Insufficient progress in climate change mitigation is driving the climate system into unchartered territory with severe projected consequences. The report builds on the OECD Well-being Framework and applies a new perspective, the well-being lens. This new perspectives analyses synergies and trade-offs and creates two-way alignment between climate change mitigation and broader well-being goals across five economic sectors (electricity, heavy industry, residential, surface transport, and agriculture) that are responsible for more than 60% of global greenhouse gas emissions.
Three specific actions are identified as central to generating a two-way alignment between climate and other well-being goals. Namely, rethinking societal goals, refocusing measures of progress, and reframing climate policies through a well-being lens. This report is focused on the first two. While work focusing on the third action was originally planned as a second part of this report, the decision has been made to instead release a series of sector-specific policy papers. These will still draw on the work featured in this report and cover the same five sectors (i.e. residential, agriculture, surface transport, electricity and heavy industry).

# Data extract
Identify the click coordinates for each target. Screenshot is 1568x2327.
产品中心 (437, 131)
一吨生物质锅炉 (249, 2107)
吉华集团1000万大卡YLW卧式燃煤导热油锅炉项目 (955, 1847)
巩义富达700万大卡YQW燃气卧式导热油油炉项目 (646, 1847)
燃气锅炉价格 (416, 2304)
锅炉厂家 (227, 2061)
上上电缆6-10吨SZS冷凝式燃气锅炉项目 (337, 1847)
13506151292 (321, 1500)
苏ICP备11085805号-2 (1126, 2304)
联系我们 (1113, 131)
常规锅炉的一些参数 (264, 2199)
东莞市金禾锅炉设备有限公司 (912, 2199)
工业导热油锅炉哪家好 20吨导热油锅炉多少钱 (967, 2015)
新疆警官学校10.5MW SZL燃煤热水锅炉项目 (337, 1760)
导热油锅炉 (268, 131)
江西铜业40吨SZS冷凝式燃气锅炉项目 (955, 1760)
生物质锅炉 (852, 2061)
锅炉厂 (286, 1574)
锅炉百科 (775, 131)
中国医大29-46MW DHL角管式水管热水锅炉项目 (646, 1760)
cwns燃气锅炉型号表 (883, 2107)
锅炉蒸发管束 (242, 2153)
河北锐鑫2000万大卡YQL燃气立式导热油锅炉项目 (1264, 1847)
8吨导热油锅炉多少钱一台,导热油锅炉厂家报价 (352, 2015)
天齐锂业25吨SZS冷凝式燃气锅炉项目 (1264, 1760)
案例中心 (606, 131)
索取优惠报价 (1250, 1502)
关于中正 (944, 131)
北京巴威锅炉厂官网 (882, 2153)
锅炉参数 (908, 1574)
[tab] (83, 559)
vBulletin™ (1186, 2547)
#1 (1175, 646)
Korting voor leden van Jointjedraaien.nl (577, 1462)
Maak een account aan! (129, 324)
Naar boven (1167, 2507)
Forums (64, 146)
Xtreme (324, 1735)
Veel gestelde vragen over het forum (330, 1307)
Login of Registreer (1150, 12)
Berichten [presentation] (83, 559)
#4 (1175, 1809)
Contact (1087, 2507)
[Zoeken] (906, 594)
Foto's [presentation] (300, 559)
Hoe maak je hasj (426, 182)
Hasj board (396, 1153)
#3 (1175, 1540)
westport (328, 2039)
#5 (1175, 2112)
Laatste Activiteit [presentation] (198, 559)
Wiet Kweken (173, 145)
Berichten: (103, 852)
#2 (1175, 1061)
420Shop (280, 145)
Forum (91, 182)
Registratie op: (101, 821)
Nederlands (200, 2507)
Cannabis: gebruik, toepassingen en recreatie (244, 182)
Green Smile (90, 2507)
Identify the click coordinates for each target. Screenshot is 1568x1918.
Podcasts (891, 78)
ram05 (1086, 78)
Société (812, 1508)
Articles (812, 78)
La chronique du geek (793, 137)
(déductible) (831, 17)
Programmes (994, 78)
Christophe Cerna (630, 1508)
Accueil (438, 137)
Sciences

# Questions
1. Answer these from the climate and well-being passage above the items:
(a) What share of global greenhouse gas emissions do the five economic sectors account for?
(b) Which of the three actions does the report focus on?
(c) What will be released in place of the planned second part of the report?
2. Write a continuation of the climate and well-being passage, starting after its final sentence.

# Response list
1.
(a) More than 60%.
(b) The first two: rethinking societal goals and refocusing measures of progress.
(c) A series of sector-specific policy papers.

2.
An opening chapter “Increasing incentives for climate action using a well-being lens” is dedicated to discussing the general climate context and setting out the main rationale of the report. The rest of the report contains five sector-specific chapters that address the change in perspective, through:
Rethinking societal goals: For each sector, the report reassesses current policy priorities, discussing the need for these to effectively guide the sector towards climate and other well-being and sustainability goals.
Reframing the measurement system: A more comprehensive set of indicators can help monitor and set criteria to ensure progress on multiple policy priorities, making synergies and trade-offs between them systematically visible. A number of new and complementary indicators are introduced and discussed in relation to existing indicators, including those included in the SDGs and the OECD Well-being Framework.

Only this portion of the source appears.